What effect is this payoff meant to have on the audience? They might dream about it later, but surely few would be amused. I hardly know what I'm scribbling on the clipboard. Guillermo is giggling so wildly that I'm surprised he can work the projectors, but the film has scarcely run out when Tubby's Troublesome Trousers takes its place on the screen.

This time he's the manager of a men's outfitter's overrun by mice. We first see him counting more than a dozen that have been trapped in cages in a storeroom. Are the intertitles meant to convey his mental state? 'Enelve, elvwet, teenirth,' he counts before a harassed assistant seeks help. A pompous customer is causing a scene because the trousers of his new suit are too loose. Tubby fetches them from the changing-room and turns his grin on the audience as he buttons a mouse into the back pocket. The customer expresses satisfaction with the fit and struts out of T. Thackeray Tailor. He's streets away when he begins to jump and jerk and lurch, overturning displays outside shops.

Why don't I find the film as innocent as the makers might have liked it to appear? Not just because the glimpse of a pamphlet Tubby drops in the first scene – instructions for the mousetraps – seems not quite nonsensical enough. FORM, TO KE, T WIT, PROP: I don't know why the fragments of language strike me as mocking. For the rest of the two-reeler Tubby and his staff deal with a succession of obnoxious customers: a mayor, a priest, a judge. Each of them departs with a mouse in his trousers and adds to the chaos in the streets. By the end the entire town is a riot that outdoes anything I've previously seen in a slapstick film.

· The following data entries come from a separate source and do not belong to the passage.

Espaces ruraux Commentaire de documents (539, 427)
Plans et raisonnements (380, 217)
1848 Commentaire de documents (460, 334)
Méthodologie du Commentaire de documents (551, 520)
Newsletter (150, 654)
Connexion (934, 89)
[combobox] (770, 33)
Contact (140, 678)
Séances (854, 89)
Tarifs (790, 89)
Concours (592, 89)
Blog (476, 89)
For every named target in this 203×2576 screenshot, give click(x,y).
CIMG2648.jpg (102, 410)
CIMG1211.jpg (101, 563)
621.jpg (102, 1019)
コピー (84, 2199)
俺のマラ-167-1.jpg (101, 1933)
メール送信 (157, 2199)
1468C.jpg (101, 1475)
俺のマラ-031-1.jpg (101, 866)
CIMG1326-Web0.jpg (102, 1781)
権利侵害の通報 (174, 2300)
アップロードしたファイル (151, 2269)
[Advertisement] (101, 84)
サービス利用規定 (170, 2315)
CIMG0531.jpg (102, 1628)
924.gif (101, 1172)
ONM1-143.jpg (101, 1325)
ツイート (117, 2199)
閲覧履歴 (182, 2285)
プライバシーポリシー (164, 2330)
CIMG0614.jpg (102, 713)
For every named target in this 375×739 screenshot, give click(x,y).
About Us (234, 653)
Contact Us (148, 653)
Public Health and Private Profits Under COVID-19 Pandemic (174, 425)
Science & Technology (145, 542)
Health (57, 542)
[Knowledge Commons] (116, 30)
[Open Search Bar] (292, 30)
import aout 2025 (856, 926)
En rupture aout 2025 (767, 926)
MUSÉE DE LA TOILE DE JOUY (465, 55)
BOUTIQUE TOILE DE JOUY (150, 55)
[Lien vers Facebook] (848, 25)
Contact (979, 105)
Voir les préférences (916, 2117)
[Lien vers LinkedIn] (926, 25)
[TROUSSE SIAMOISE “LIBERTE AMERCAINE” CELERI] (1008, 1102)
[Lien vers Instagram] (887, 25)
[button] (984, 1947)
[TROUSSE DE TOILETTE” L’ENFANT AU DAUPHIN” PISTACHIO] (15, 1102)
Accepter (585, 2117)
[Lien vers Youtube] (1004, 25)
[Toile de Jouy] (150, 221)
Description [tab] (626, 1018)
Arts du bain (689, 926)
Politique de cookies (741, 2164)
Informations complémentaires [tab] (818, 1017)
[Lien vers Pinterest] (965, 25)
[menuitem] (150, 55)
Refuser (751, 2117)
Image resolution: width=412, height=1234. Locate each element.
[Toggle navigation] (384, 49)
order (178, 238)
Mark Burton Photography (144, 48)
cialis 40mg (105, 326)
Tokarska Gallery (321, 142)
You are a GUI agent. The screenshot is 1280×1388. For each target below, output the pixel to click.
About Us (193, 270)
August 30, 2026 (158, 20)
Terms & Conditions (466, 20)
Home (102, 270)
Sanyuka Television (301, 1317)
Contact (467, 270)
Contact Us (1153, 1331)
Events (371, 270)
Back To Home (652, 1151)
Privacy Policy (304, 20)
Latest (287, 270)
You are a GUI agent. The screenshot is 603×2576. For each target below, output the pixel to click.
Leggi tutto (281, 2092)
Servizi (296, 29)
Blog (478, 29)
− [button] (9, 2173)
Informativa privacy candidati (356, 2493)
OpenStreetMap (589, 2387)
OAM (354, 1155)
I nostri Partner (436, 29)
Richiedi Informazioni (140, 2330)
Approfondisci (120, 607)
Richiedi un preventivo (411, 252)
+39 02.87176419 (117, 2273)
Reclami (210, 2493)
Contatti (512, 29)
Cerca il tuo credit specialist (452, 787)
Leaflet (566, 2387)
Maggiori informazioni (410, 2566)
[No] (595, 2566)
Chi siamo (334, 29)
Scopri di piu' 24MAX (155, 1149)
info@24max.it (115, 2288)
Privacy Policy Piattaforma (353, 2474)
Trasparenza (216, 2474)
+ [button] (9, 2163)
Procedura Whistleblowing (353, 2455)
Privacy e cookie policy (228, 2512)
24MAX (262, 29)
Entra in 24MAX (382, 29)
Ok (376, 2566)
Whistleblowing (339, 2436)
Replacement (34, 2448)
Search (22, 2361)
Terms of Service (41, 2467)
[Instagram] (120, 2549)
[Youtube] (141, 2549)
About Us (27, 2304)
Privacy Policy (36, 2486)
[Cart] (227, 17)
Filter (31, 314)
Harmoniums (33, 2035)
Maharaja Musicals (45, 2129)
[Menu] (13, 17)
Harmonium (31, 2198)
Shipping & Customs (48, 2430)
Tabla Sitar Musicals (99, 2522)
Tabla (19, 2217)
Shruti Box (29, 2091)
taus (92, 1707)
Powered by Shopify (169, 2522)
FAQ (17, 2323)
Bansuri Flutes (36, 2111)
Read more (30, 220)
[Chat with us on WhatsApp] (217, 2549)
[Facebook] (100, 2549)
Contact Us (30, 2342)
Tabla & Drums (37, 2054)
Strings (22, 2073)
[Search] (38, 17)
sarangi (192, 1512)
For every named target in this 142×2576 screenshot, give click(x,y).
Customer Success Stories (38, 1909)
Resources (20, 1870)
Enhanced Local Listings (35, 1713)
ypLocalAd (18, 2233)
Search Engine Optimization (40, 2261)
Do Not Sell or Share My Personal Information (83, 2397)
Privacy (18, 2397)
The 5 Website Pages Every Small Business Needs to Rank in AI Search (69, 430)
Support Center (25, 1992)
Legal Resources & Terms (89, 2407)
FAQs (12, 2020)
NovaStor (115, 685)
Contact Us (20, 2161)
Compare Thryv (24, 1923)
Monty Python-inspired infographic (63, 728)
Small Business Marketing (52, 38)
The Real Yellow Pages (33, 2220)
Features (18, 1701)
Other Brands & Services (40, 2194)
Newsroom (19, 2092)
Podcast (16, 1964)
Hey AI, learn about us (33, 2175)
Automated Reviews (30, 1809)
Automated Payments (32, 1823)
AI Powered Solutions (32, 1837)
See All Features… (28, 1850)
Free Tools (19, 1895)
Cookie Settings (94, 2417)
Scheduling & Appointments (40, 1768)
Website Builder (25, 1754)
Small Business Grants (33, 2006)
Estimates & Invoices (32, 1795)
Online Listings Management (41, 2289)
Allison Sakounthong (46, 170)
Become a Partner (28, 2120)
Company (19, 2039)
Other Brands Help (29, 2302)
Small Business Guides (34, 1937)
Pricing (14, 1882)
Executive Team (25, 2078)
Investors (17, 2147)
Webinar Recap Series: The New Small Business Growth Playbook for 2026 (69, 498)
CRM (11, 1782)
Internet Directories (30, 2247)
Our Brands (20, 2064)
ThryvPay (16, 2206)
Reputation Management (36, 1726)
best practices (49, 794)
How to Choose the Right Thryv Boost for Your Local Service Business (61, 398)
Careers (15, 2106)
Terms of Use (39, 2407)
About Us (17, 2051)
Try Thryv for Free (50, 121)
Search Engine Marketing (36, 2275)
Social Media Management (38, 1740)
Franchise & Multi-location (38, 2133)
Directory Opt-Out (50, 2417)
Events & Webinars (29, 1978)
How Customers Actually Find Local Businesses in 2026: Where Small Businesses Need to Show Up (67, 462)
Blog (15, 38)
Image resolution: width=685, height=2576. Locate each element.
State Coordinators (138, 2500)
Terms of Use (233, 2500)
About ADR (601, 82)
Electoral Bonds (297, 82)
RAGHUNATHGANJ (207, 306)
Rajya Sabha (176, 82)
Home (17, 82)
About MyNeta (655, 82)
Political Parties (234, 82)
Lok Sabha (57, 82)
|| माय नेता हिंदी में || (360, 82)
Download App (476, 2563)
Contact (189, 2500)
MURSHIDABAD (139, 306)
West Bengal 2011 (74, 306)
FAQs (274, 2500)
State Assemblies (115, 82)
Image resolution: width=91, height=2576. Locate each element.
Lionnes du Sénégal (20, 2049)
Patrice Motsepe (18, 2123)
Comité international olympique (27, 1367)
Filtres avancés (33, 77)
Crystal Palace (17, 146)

Although some of it is funny, I'm not sure that's the point. Several Laurel and Hardy films reach similar climaxes, and in Liberty Stan dons Ollie's trousers without noticing that a crab has slipped into them, but there's the point: it's a mistake, whereas in Tubby's film the mice are deliberately planted and we're invited to be accessories to the prank. Throughout the film he and his staff grin more and more widely at the audience and at one another. Silent laughter seems to be their primary mode of communication – at least, it's silent except for Guillermo's version and the relentless pulsing, which feels muffled less by the wall behind the screen than by my skull. It could almost be my brain that's throbbing rather than the generator. At last the customers deduce that Tubby is the author of their troubles and prance back to the shop. He makes his escape by releasing the rest of the mice, which cause such panic that the judge leaps on the mayor's shoulders, only for the priest to spring onto his. While they totter in the background as if they're auditioning for a circus, Tubby gives the audience his hugest grin.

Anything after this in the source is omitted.